In January of 1979, the Vietnamese, rankled by the Khmer Rouge border skirmishes, liberated the Cambodians from their oppressors. Sam and his family returned home on foot, trying to imagine what might be left of the shambles of their lives. During these years, Ken tried to keep up his correspondence with Sam, but was asked to stop when it became apparent to Sam that his mail was being censored. Ken, a thoughtful person and insightful writer, never forgot about Sam and wondered in a poem at the time whether 'that smile is still a part of you, or if it was torn from you by American bombs, or left as dogmeat out in the Khmer Rouge sun.'

Through a worker from an Australian aid organization, Sam requested a copy of his thesis from the University of Iowa. Sam's signal that he was alive was picked up by Ken and Clark Blaise of the International Writing Program. Their elaborate plans were successful in bringing Sam to the United States in 1992. Sam wrote poem after poem describing his life in the Killing Fields, while Ken developed a new literary skill by translating the poems from Khmer into English. They began to have poetry readings around the country, Kens sonorous voice combining with Sam's chanting of the alternate stanzas in the traditional smot style. Their work inspired several works of fine art and an opera by the composer Mark Bruckner called 'The Krasang Tree.' Coffee House Press published a book of the poems titled 'Sacred Vows,' followed my Sam's memoir, 'Crossing Three Wildernesses.' Walt Whitman, 'The Poet of Democracy,' became an inspiration to Sam who, with Ken, translated many of Whitman's poems into Khmer for the first time. Act I closes with a reading of Whitman's 'Crossing Brooklyn Ferry,' while Sam and Ken ride the Staten Island Ferry overlooking the waters Whitman wrote about. It is a celebration of what unites people across time, distance and cultures.

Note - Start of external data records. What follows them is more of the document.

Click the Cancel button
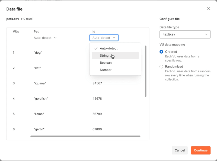Screen dimensions: 217x161 [180, 150]
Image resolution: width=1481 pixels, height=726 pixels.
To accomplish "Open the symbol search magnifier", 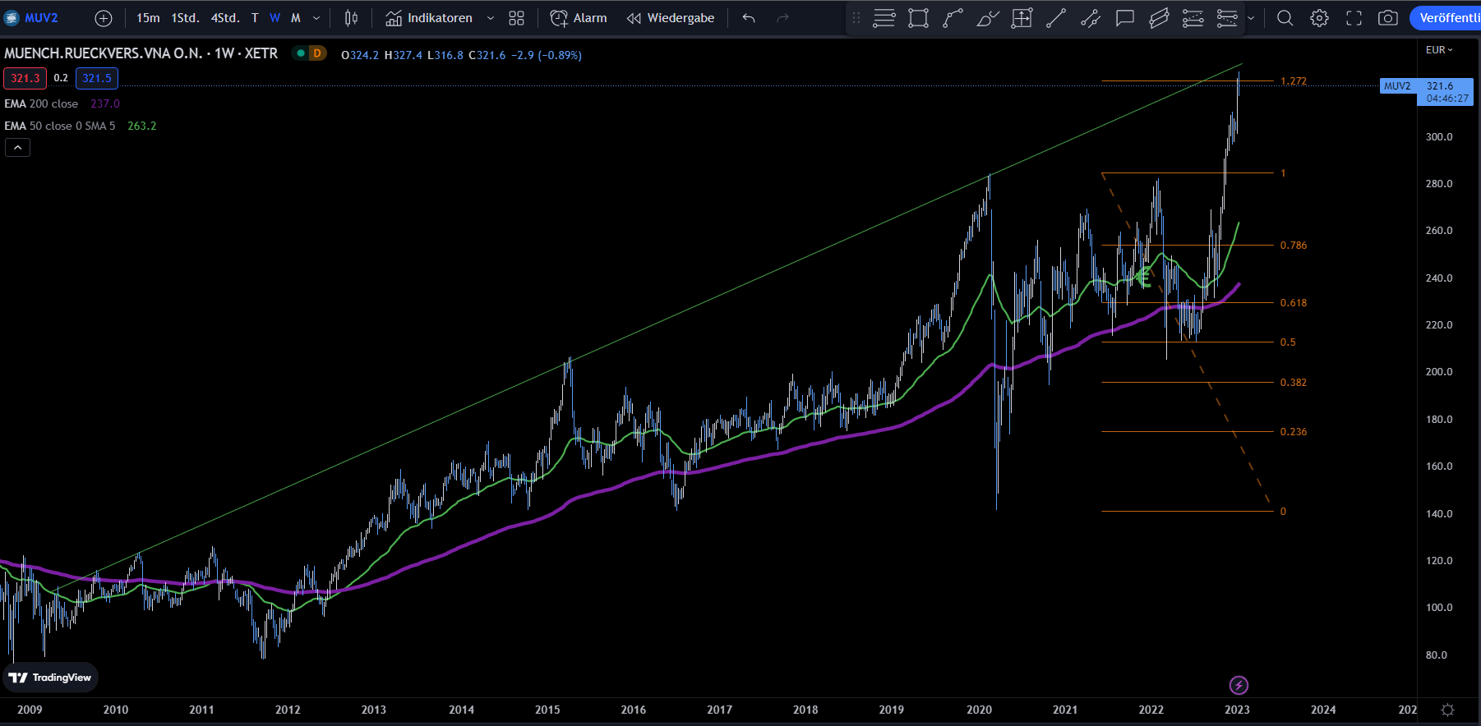I will 1285,18.
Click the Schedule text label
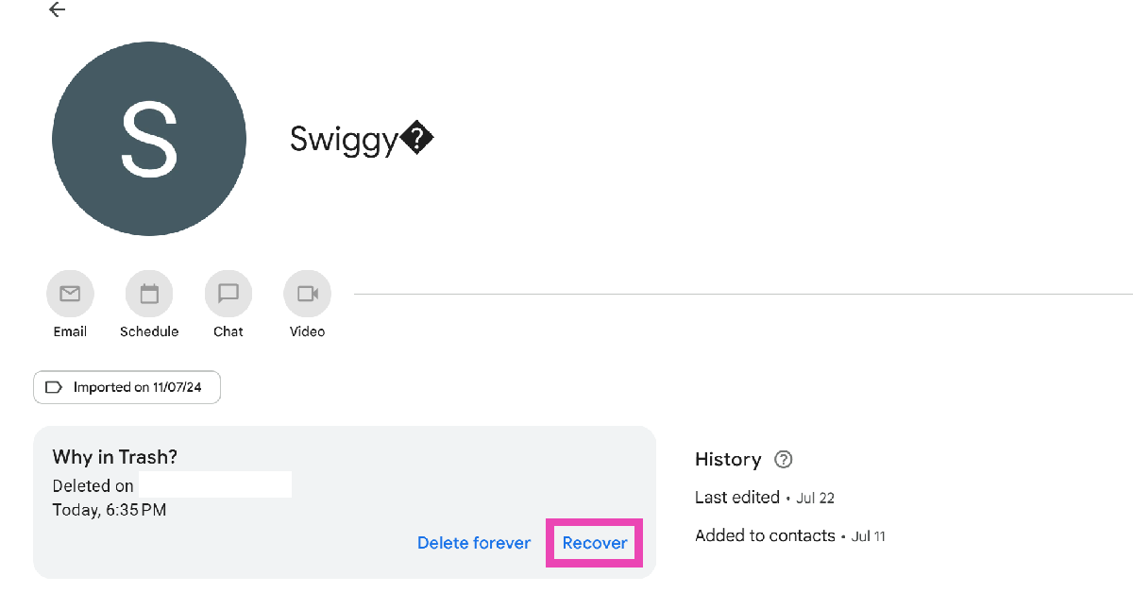The width and height of the screenshot is (1133, 593). coord(149,331)
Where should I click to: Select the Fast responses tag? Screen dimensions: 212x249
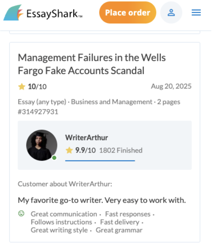point(128,214)
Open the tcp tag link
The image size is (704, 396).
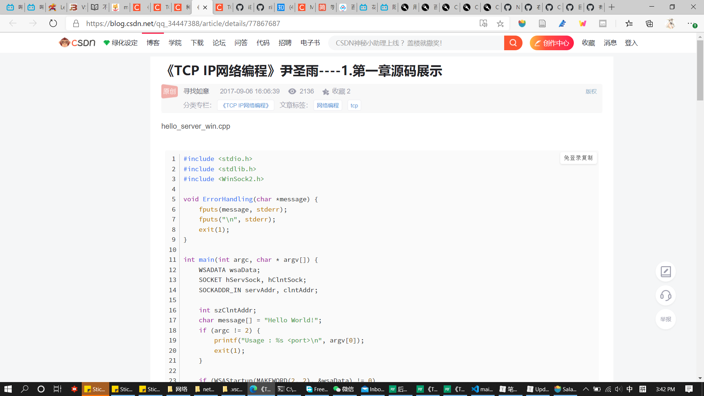tap(354, 105)
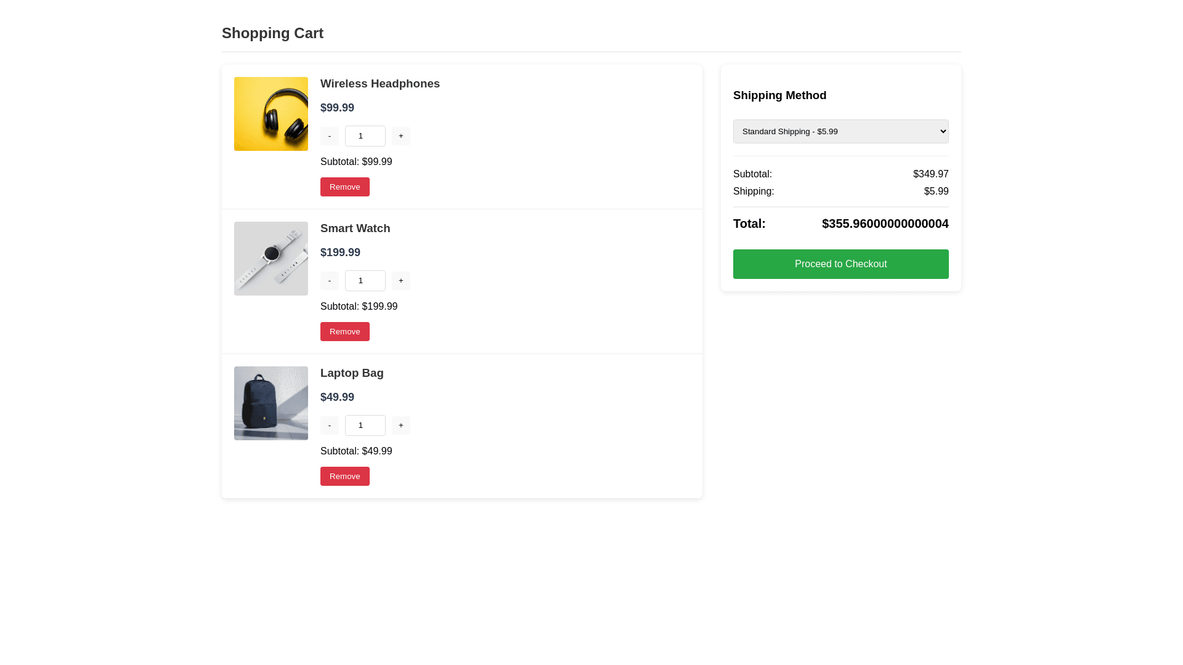Increase Smart Watch quantity with plus
The width and height of the screenshot is (1183, 665).
(x=400, y=281)
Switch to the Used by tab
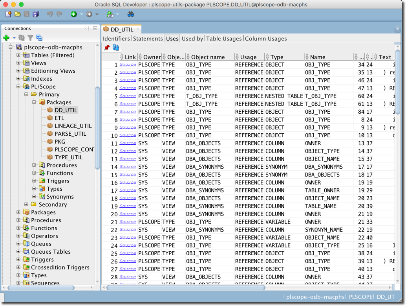Viewport: 406px width, 306px height. point(192,39)
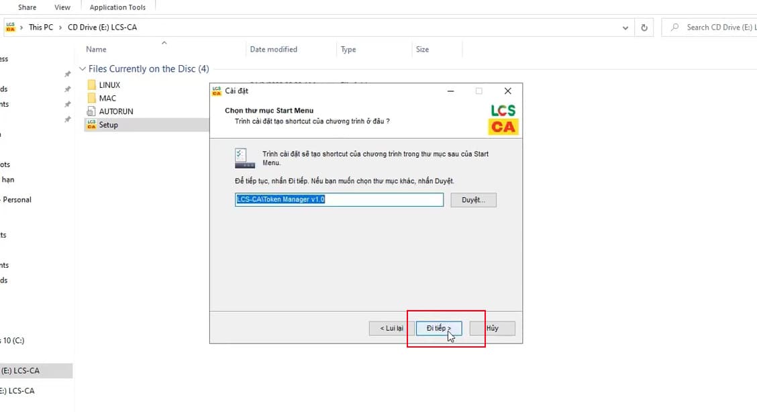Expand the chevron after This PC breadcrumb

click(60, 28)

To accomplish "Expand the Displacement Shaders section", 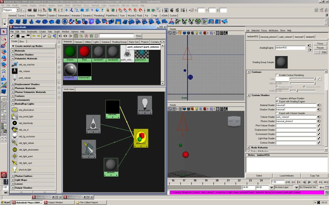I will click(13, 85).
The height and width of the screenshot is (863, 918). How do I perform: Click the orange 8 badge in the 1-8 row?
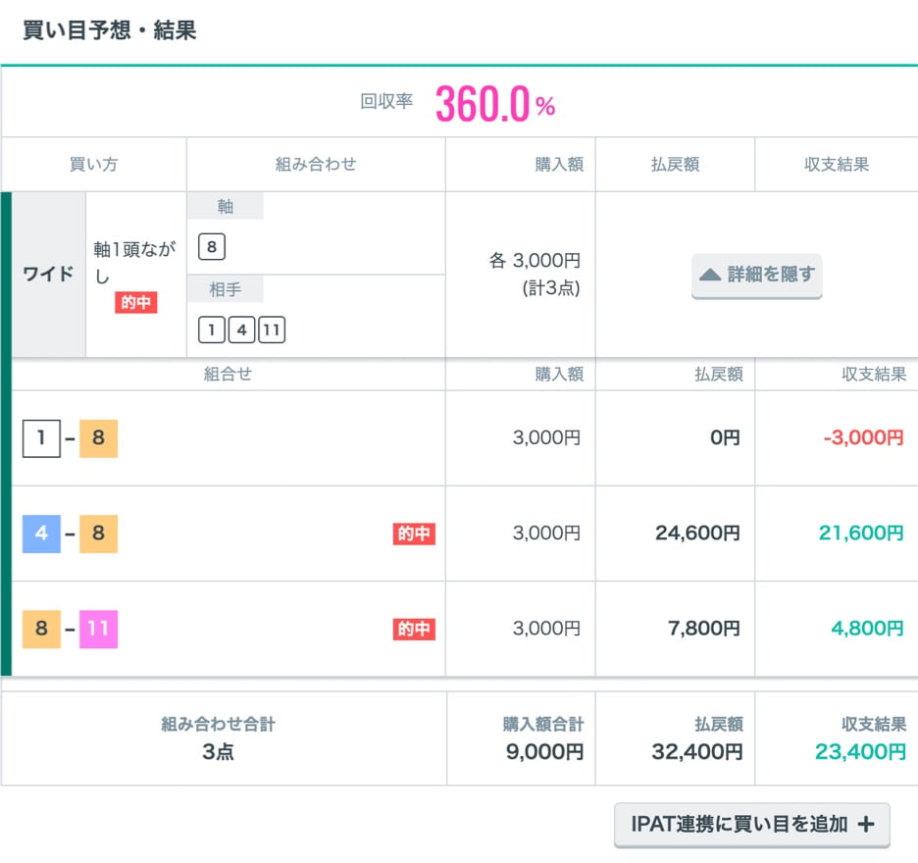(x=98, y=438)
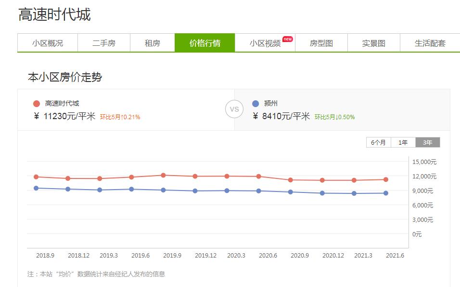Open the 生活配套 tab
This screenshot has width=460, height=287.
[430, 42]
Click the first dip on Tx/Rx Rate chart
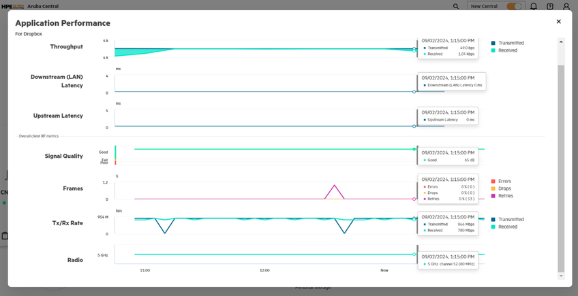578x296 pixels. click(165, 232)
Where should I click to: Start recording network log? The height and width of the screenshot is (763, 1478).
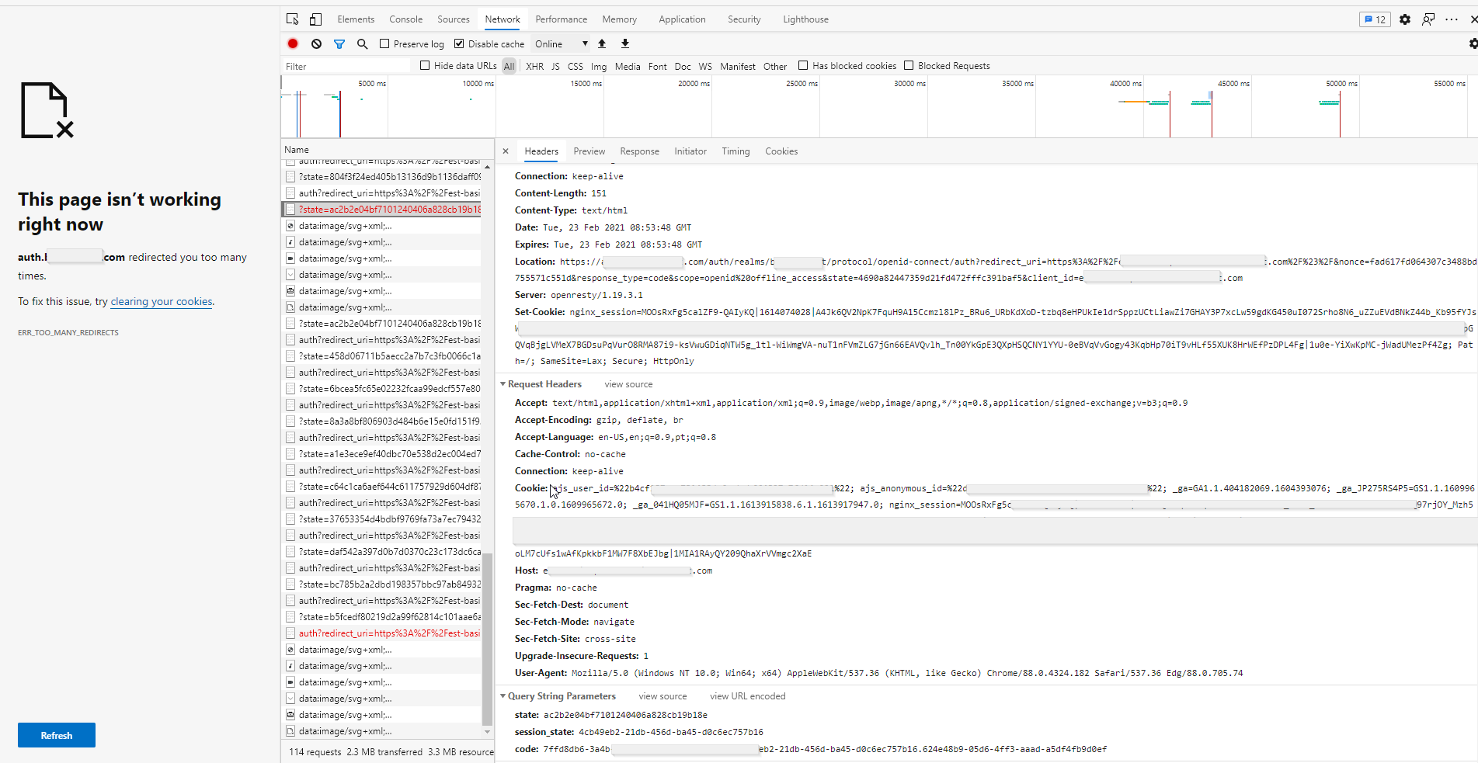click(x=293, y=43)
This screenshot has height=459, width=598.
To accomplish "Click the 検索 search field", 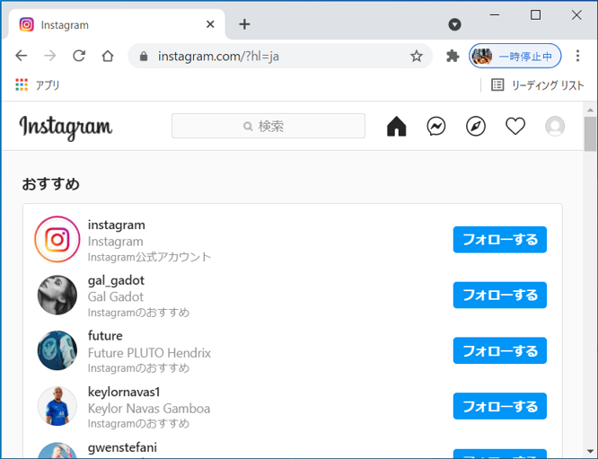I will pos(268,127).
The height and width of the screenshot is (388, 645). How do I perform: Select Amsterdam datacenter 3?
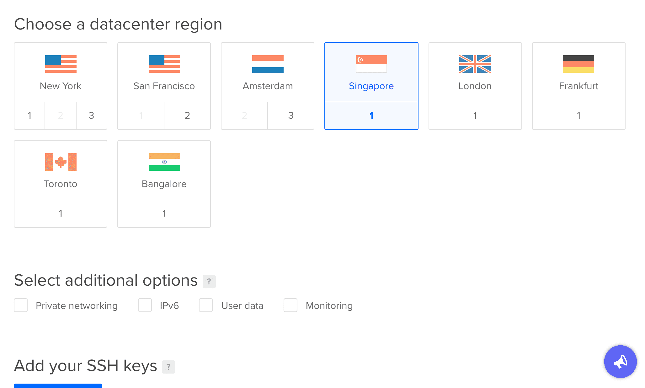point(291,116)
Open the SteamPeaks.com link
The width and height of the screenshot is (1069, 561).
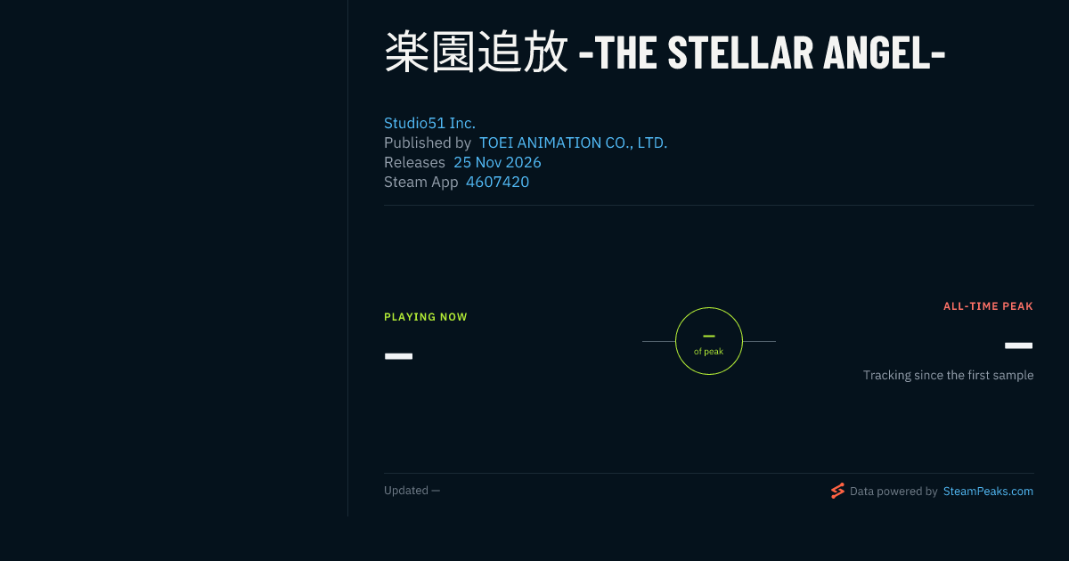pos(988,491)
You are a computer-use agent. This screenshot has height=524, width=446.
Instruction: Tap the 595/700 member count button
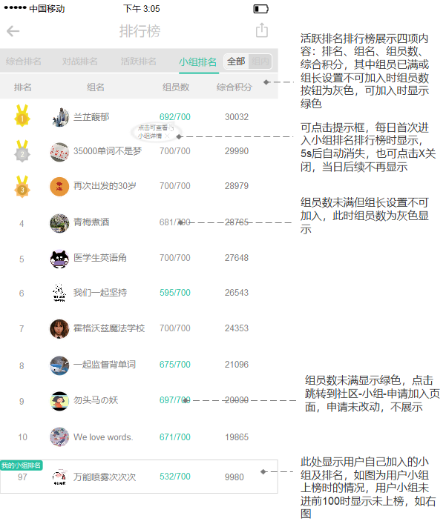[174, 293]
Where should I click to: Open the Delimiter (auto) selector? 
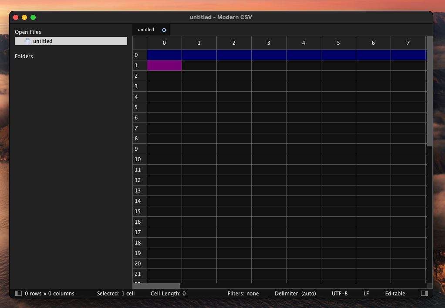[295, 294]
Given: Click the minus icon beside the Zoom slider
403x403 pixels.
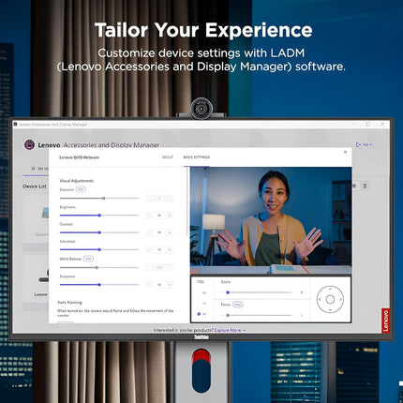Looking at the screenshot, I should [x=222, y=292].
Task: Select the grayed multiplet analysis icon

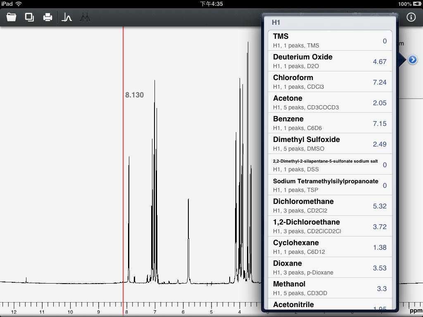Action: click(85, 17)
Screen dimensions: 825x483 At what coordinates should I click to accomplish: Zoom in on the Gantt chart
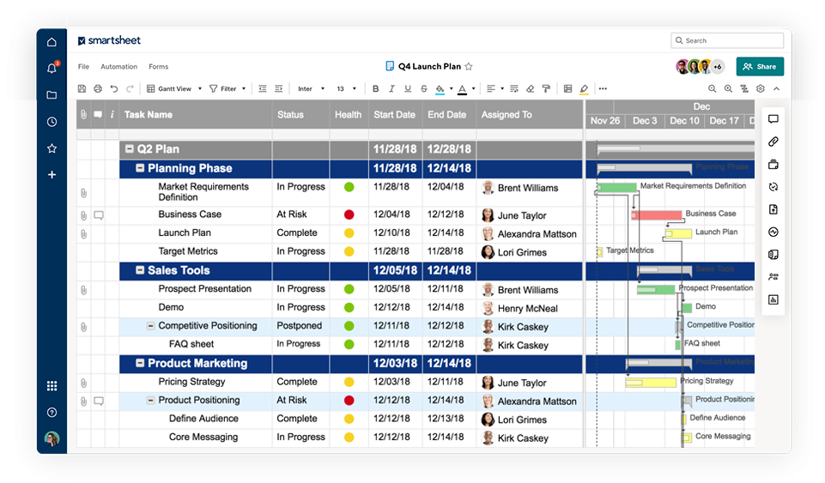coord(728,88)
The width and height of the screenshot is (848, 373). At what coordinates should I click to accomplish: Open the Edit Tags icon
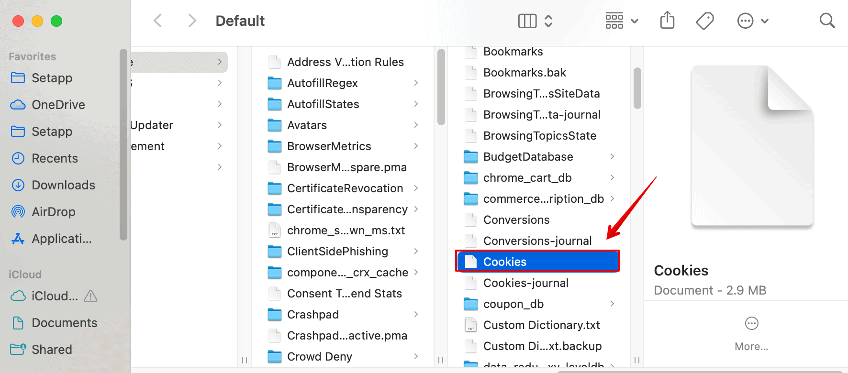[x=704, y=21]
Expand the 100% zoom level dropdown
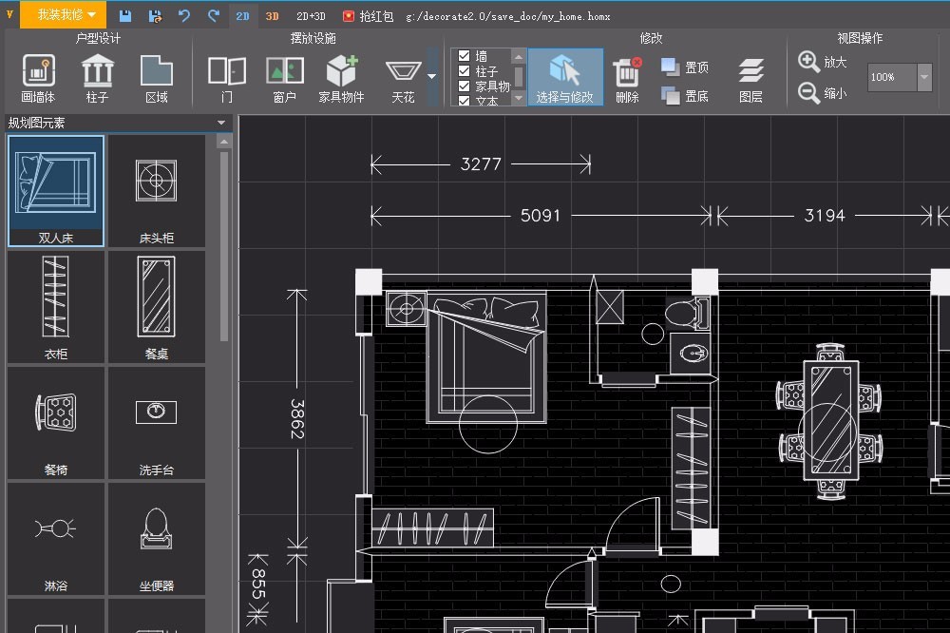The width and height of the screenshot is (950, 633). coord(924,77)
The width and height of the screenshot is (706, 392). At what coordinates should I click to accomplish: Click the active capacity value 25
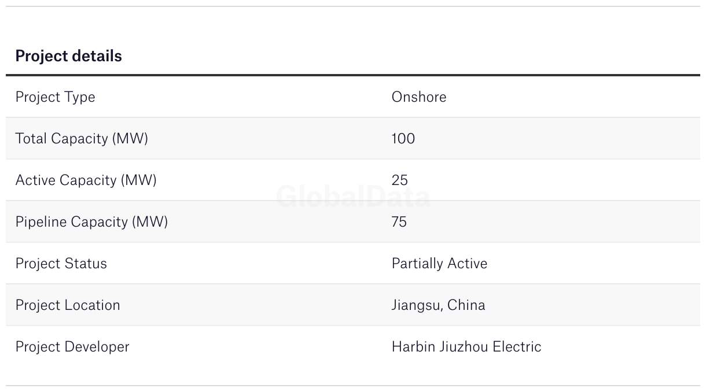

Act II concerns Sam's monkhood. He was ordained a Buddhist monk in The Bronx, New York, in 2000. He spent a few months at the temple meditating and ministering to the people. He speaks of a hermit once telling him, 'We come to take something or we come for peace. It's the mystery in our nature.' While the second act explores his spiritual side, it is not afraid to delve into the political aspects of Sams journey. He is as angry about the political follies that ruined his country as he is passionate about the universal longing for 'peace, freedom and democracy.'

At the same time, in Act III, Ken realizes a lifelong ambition to travel to Cambodia to trace episodes in Sam's life and to meet Sam's wife, Sim Syna, who remained in Cambodia involuntarily. He is frozen into silence when Syna takes him into the jungle on a motor bike where she finds the house where she lost the twins. They come face-to-face with one of the midwives who murdered her and Sam's twins 24 years earlier. Syna remains gracious, but the murderess is visibly shaken by the encounter. In the emotional climax, Ken walks down to the bank of the Mekong River where he imagines Sam had buried the twins. The movie ends on the positive note of seeing the children of Cambodia enjoying the era of peace, amid Sam's incanted blessing for his people.